Das ist eine reine Auswahl nach Kriterien nicht nach Tests oder dergleichen.


----------



## JoM79 (17. Oktober 2016)

*AW: Monitor für WoW*

Der Acer ist Grütze.
Wenn würde ich den hier nehmen. iiyama ProLite X2483HSU-B2 Preisvergleich | Geizhals Deutschland


----------



## lowbob (17. Oktober 2016)

*AW: Monitor für WoW*

Was ist da der Unterschied bei dem paneln? Amva/tn/ips

Gesendet von meinem EVA-L09 mit Tapatalk


----------



## JoM79 (17. Oktober 2016)

*AW: Monitor für WoW*

TN ist am schnellsten, bietet dafür einen nicht so hohen Kontrast und nicht so gute Farben.
IPS bietet gute Farben, aber auch keinen so hohen Kontrast und ist langsamer als TN.
VA hat den besten Kontrast und gute Farben, ist dafür langsamer als TN.


----------



## lowbob (17. Oktober 2016)

*AW: Monitor für WoW*

Danke fürs gute erläutern  reicht der va für WoW? Dann würde ich den nehmen

Gesendet von meinem EVA-L09 mit Tapatalk


----------



## JoM79 (17. Oktober 2016)

*AW: Monitor für WoW*

Was heisst "reicht"?


----------



## lowbob (17. Oktober 2016)

*AW: Monitor für WoW*

Wegen schlieren und so

Gesendet von meinem EVA-L09 mit Tapatalk


----------



## JoM79 (17. Oktober 2016)

*AW: Monitor für WoW*

Das kannst nur du selber beurteilen, das ist ziemlich subjektiv.


----------



## lowbob (17. Oktober 2016)

*AW: Monitor für WoW*

Nun gut, ich bestell den mal Und lass mich überraschen^^


----------



## lowbob (23. Oktober 2016)

*AW: Monitor für WoW*

So, müsste nochmal mein altes Thema aus der Kammer kramen, da ich nochmal mein Budget erhöhen will. Würde ich jetzt auf Max. 250€ setzen, in der Hoffnung etwas Augen schonenderes zu bekommen.MfG

Gesendet von meinem EVA-L09 mit Tapatalk


----------



## JoM79 (23. Oktober 2016)

*AW: Monitor für WoW*

Hast du denn den Monitor schon bestellt und was verstehst du unter augenschonender?


----------



## lowbob (23. Oktober 2016)

*AW: Monitor für WoW*

Ich bekomm nach ca. ner Stunde tränende Augen. Vermute mal das ich mich da extrem anstrengen muss. Wenn ich über den Fernseh spiel (Samsung ue48h6470) hab ich das selbst nach einem halben Tag zocken nicht, obwohl ich sehr ungünstig seitlich sitze und ich nicht mal das voll Bild im Blickfeld habe (sitz zu nah dran, deswegen auch der Monitor)

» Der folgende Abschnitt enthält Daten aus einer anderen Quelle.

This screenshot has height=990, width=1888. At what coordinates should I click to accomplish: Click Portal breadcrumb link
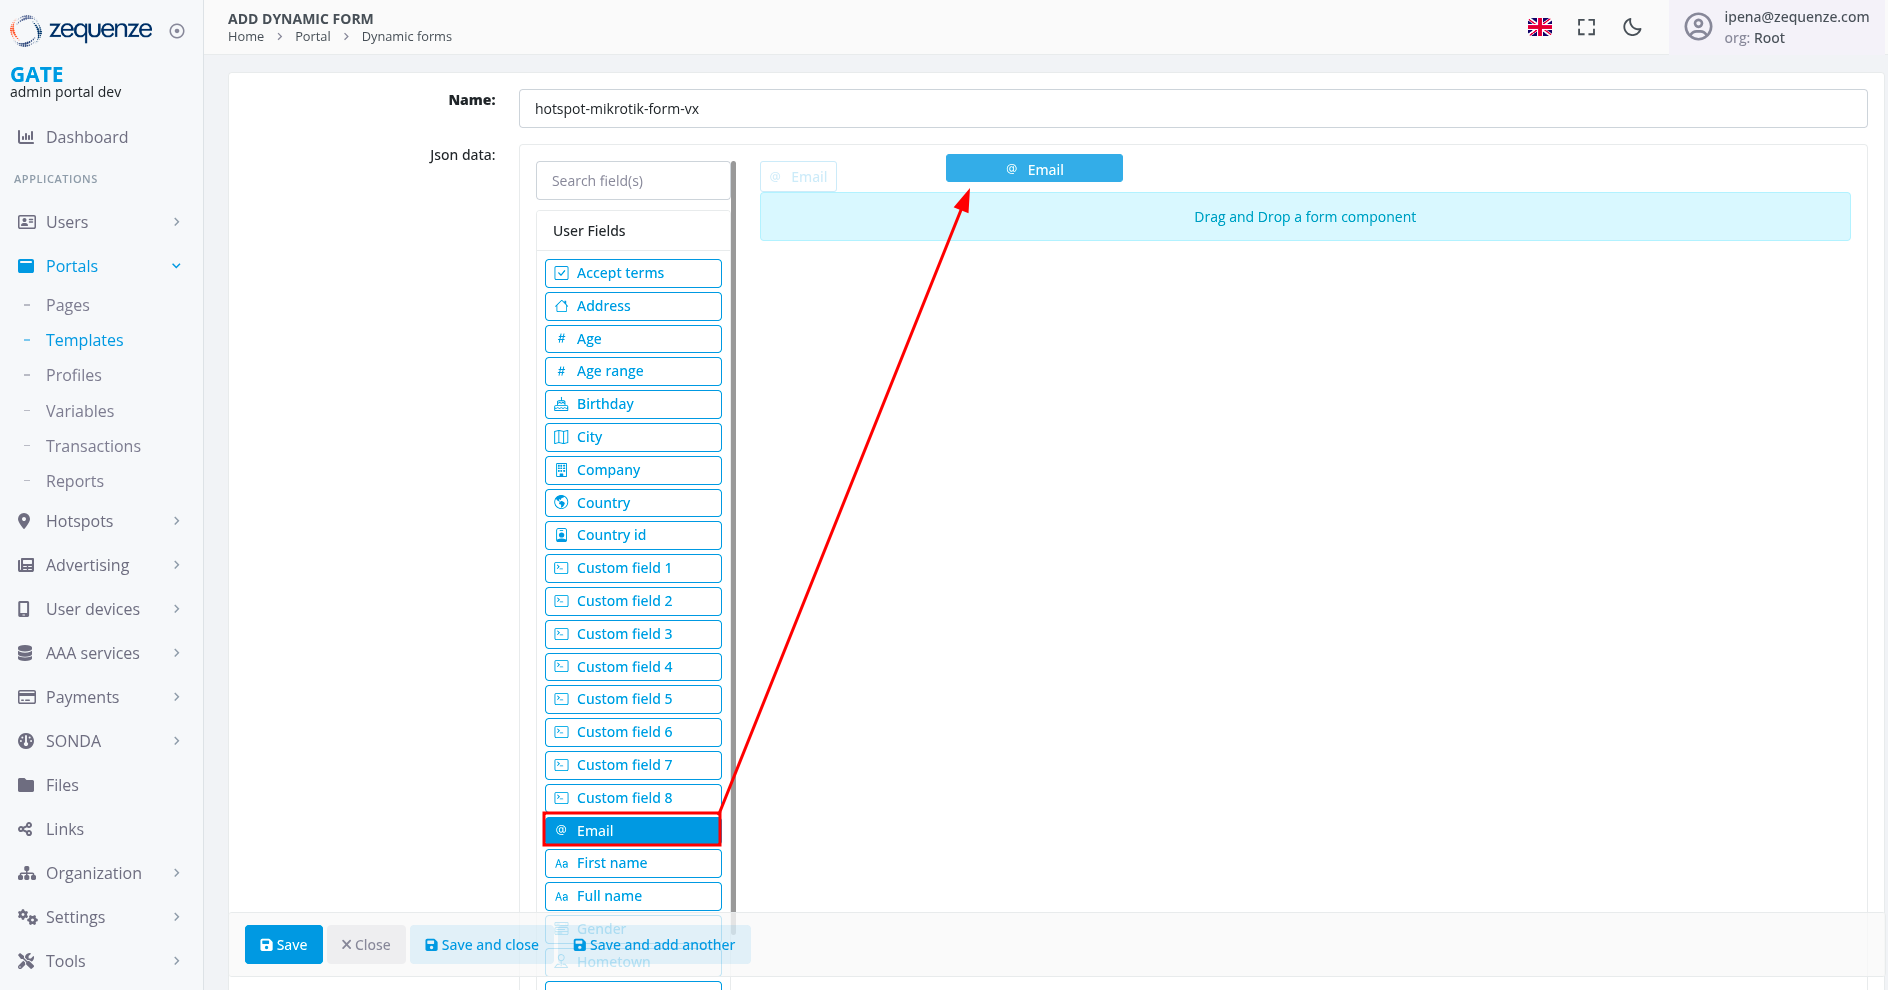point(312,37)
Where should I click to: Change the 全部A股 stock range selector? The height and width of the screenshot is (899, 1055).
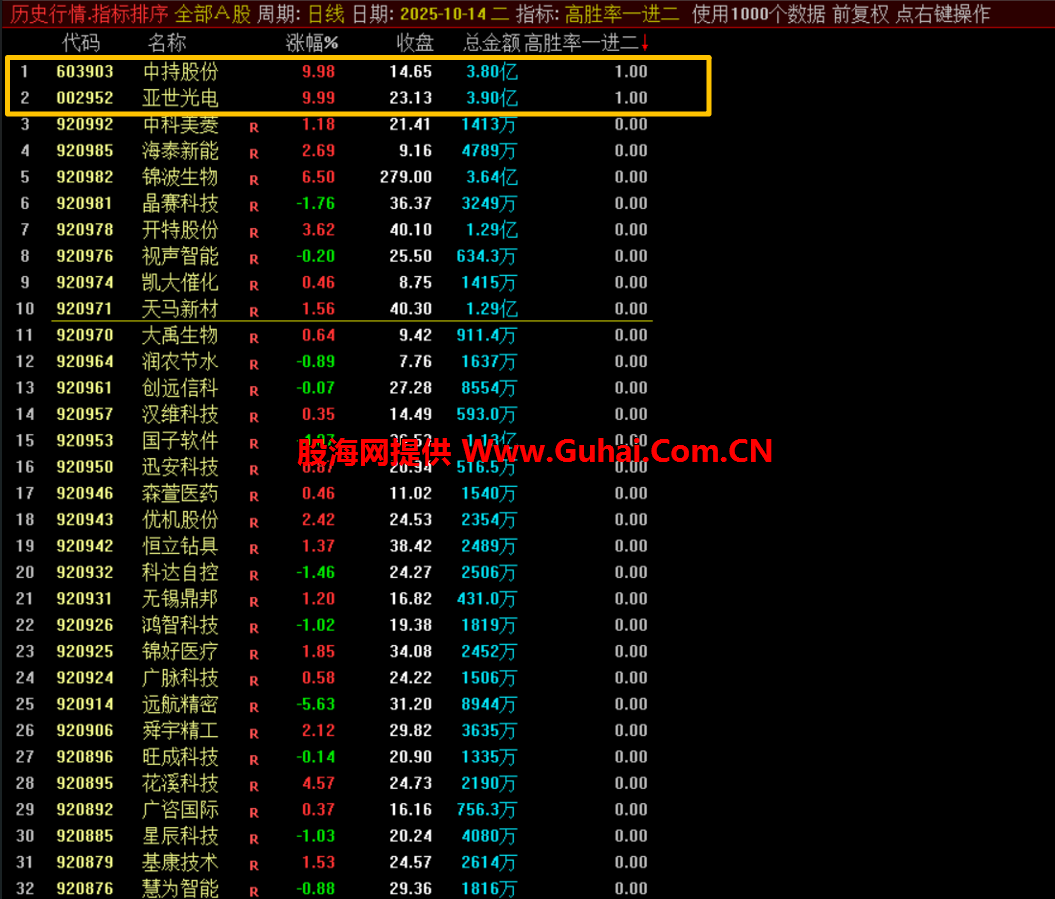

Gesendet von meinem EVA-L09 mit Tapatalk


----------



## JoM79 (23. Oktober 2016)

*AW: Monitor für WoW*

Also hast du den Monitor schon.
Wie hast du ihn denn eingestellt?


----------



## lowbob (23. Oktober 2016)

*AW: Monitor für WoW*

Bis auf die Helligkeit, hab ich nix verstellt. 

Gesendet von meinem EVA-L09 mit Tapatalk


----------



## JoM79 (23. Oktober 2016)

*AW: Monitor für WoW*

Vielleicht zu dunkel oder zu hell?
Und stell mal den Overdrive auf +3.


----------



## lowbob (25. Oktober 2016)

*AW: Monitor für WoW*

Also ich seh da keinen unterschied, nur das mich heute kopfschmerzen plagen. Da ich ja alles im Wohnzimmer untergebracht habe, habe ich nicht gerade ideale Bedingungen. Ich würde gerne noch einen anderen Monitor testen. Am liebsten auch in 27“ da 1,5m zu Bildschirm schon anstrengend ist, jedenfalls für mich. Budget wie gehabt 250€ kannst du mir da nochmal was gutes Ratschlagen? 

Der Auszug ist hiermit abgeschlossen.